*** PROVIDED RECORDS Section Begins ***

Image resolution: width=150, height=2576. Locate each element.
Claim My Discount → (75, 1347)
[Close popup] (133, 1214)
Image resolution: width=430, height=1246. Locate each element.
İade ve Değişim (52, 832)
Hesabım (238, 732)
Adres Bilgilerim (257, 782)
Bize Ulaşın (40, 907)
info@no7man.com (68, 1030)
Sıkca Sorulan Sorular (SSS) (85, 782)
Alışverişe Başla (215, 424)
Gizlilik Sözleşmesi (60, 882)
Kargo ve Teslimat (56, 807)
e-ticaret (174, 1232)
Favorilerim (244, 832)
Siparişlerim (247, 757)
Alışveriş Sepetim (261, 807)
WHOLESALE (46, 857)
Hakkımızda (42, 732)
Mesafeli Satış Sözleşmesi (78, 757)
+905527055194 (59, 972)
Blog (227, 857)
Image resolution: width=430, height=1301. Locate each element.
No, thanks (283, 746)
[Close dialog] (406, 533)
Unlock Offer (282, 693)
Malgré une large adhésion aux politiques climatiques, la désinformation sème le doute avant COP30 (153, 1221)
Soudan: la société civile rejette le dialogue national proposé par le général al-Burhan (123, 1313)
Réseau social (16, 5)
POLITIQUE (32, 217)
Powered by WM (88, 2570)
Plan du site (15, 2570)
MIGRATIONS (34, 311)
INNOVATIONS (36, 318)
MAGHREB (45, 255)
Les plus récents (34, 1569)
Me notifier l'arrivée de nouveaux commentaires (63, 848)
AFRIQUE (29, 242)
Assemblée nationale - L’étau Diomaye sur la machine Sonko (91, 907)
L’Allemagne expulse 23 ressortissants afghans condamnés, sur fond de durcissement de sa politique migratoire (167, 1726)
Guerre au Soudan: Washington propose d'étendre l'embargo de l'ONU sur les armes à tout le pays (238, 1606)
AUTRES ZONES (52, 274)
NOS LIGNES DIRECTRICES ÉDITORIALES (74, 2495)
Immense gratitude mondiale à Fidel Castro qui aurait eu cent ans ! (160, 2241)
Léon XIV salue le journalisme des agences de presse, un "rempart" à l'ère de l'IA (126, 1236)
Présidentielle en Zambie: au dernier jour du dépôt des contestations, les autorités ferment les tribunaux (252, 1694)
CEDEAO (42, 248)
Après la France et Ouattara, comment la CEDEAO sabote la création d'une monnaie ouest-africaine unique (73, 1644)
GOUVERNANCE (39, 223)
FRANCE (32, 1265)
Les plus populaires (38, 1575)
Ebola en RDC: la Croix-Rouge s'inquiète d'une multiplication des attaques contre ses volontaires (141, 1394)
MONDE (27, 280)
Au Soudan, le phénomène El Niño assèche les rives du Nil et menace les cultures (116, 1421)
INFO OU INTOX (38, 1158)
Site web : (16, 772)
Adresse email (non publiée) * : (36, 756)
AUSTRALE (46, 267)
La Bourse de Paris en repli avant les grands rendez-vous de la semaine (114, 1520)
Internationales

*** PROVIDED RECORDS Section Ends ***

• [TASK DIRECTIONS] Could you give every entry again, exactly as written?

• [YOUR SOLUTION]
Image resolution: width=150, height=2576. Locate each element.
Claim My Discount → (75, 1347)
[Close popup] (133, 1214)
Image resolution: width=430, height=1246. Locate each element.
İade ve Değişim (52, 832)
Hesabım (238, 732)
Adres Bilgilerim (257, 782)
Bize Ulaşın (40, 907)
info@no7man.com (68, 1030)
Sıkca Sorulan Sorular (SSS) (85, 782)
Alışverişe Başla (215, 424)
Gizlilik Sözleşmesi (60, 882)
Kargo ve Teslimat (56, 807)
e-ticaret (174, 1232)
Favorilerim (244, 832)
Siparişlerim (247, 757)
Alışveriş Sepetim (261, 807)
WHOLESALE (46, 857)
Hakkımızda (42, 732)
Mesafeli Satış Sözleşmesi (78, 757)
+905527055194 (59, 972)
Blog (227, 857)
Image resolution: width=430, height=1301. Locate each element.
No, thanks (283, 746)
[Close dialog] (406, 533)
Unlock Offer (282, 693)
Malgré une large adhésion aux politiques climatiques, la désinformation sème le doute avant COP30 (153, 1221)
Soudan: la société civile rejette le dialogue national proposé par le général al-Burhan (123, 1313)
Réseau social (16, 5)
POLITIQUE (32, 217)
Powered by WM (88, 2570)
Plan du site (15, 2570)
MIGRATIONS (34, 311)
INNOVATIONS (36, 318)
MAGHREB (45, 255)
Les plus récents (34, 1569)
Me notifier l'arrivée de nouveaux commentaires (63, 848)
AFRIQUE (29, 242)
Assemblée nationale - L’étau Diomaye sur la machine Sonko (91, 907)
L’Allemagne expulse 23 ressortissants afghans condamnés, sur fond de durcissement de sa politique migratoire (167, 1726)
Guerre au Soudan: Washington propose d'étendre l'embargo de l'ONU sur les armes à tout le pays (238, 1606)
AUTRES ZONES (52, 274)
NOS LIGNES DIRECTRICES ÉDITORIALES (74, 2495)
Immense gratitude mondiale à Fidel Castro qui aurait eu cent ans ! (160, 2241)
Léon XIV salue le journalisme des agences de presse, un "rempart" à l'ère de l'IA (126, 1236)
Présidentielle en Zambie: au dernier jour du dépôt des contestations, les autorités ferment les tribunaux (252, 1694)
CEDEAO (42, 248)
Après la France et Ouattara, comment la CEDEAO sabote la création d'une monnaie ouest-africaine unique (73, 1644)
GOUVERNANCE (39, 223)
FRANCE (32, 1265)
Les plus populaires (38, 1575)
Ebola en RDC: la Croix-Rouge s'inquiète d'une multiplication des attaques contre ses volontaires (141, 1394)
MONDE (27, 280)
Au Soudan, le phénomène El Niño assèche les rives du Nil et menace les cultures (116, 1421)
INFO OU INTOX (38, 1158)
Site web : (16, 772)
Adresse email (non publiée) * : (36, 756)
AUSTRALE (46, 267)
La Bourse de Paris en repli avant les grands rendez-vous de la semaine (114, 1520)
Internationales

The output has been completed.